WORK ORDER:
Whenever the word "computer" appears in a line of the data below, copy that line.

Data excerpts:
------------

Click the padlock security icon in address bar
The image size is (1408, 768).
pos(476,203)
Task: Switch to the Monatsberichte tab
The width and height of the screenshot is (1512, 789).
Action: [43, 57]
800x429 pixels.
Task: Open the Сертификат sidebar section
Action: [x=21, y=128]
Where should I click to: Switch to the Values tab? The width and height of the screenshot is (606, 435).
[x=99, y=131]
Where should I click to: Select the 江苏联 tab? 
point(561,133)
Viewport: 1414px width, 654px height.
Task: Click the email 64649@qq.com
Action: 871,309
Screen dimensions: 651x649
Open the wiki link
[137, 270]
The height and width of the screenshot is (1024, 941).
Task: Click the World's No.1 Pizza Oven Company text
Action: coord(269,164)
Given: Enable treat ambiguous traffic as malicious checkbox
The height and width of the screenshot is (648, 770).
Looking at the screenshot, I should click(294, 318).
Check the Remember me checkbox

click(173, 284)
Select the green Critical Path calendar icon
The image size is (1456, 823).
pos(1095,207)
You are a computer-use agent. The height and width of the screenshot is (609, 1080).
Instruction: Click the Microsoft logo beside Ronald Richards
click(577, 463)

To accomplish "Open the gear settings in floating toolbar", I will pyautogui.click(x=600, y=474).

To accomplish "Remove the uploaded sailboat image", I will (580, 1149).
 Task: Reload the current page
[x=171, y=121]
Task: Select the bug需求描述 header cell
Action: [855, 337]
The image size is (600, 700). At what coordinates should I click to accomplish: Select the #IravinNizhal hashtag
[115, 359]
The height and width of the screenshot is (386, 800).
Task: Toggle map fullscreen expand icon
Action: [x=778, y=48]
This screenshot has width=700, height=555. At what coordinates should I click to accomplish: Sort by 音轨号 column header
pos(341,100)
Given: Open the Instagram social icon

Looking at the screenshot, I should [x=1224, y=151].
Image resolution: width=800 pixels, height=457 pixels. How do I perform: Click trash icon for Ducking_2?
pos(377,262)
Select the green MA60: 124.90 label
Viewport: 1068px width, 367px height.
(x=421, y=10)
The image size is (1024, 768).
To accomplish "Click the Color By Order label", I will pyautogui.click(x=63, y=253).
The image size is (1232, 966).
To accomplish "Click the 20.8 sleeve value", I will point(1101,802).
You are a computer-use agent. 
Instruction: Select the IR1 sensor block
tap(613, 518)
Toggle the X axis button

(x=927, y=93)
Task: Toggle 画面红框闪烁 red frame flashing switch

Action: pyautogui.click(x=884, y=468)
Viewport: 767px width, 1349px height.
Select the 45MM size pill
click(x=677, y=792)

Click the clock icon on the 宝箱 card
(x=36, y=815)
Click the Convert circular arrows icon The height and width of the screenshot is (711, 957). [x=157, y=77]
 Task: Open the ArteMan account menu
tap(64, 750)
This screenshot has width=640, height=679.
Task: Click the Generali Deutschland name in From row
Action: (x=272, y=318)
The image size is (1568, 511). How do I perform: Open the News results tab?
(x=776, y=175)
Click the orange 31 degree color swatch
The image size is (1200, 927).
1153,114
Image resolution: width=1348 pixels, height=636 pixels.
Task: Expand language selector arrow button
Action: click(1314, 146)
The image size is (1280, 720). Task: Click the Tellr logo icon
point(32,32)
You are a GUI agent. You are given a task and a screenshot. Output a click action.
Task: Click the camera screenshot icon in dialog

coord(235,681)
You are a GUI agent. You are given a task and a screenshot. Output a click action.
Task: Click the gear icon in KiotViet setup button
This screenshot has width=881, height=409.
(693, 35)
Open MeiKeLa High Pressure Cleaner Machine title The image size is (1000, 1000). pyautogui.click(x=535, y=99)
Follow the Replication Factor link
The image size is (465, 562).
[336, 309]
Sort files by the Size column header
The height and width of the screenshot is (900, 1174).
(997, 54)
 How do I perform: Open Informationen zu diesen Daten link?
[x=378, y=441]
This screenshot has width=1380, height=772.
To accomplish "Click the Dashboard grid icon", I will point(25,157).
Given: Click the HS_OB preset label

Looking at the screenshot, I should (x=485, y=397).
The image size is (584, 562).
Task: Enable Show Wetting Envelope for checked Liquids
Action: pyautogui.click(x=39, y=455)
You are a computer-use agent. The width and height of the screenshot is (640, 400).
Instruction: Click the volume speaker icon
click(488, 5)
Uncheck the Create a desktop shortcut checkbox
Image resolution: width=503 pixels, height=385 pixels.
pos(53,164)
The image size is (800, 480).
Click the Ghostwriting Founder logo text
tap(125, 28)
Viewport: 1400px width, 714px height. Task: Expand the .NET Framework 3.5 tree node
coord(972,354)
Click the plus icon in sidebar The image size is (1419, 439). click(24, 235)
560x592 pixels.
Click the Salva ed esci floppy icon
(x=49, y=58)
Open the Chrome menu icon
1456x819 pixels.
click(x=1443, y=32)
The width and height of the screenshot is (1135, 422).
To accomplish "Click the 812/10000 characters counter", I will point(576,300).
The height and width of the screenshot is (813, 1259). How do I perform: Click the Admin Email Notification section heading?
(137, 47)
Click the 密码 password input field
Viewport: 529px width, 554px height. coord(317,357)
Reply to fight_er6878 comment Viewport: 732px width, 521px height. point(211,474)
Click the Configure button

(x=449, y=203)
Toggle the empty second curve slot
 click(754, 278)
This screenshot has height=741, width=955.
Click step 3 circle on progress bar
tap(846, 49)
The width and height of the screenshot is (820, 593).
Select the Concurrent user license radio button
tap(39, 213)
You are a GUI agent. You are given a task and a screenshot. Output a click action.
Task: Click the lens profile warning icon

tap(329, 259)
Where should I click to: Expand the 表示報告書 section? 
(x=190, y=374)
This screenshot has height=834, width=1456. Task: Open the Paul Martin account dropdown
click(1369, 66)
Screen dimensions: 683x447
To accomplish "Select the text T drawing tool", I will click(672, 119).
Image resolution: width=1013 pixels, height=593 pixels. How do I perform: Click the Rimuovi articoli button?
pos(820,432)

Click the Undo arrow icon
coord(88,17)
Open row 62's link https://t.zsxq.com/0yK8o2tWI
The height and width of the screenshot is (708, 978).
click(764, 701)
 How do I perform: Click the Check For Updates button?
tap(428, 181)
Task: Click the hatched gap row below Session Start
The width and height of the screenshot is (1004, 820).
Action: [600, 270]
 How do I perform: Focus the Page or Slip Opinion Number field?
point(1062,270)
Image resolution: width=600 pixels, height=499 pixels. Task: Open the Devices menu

------------

RESPONSE TO THIS EXERCISE:
You are a computer-use agent. The height and width of the screenshot is (609, 1080).
You are a computer-use agent. 
You are a computer-use agent. The width and height of the screenshot is (640, 400).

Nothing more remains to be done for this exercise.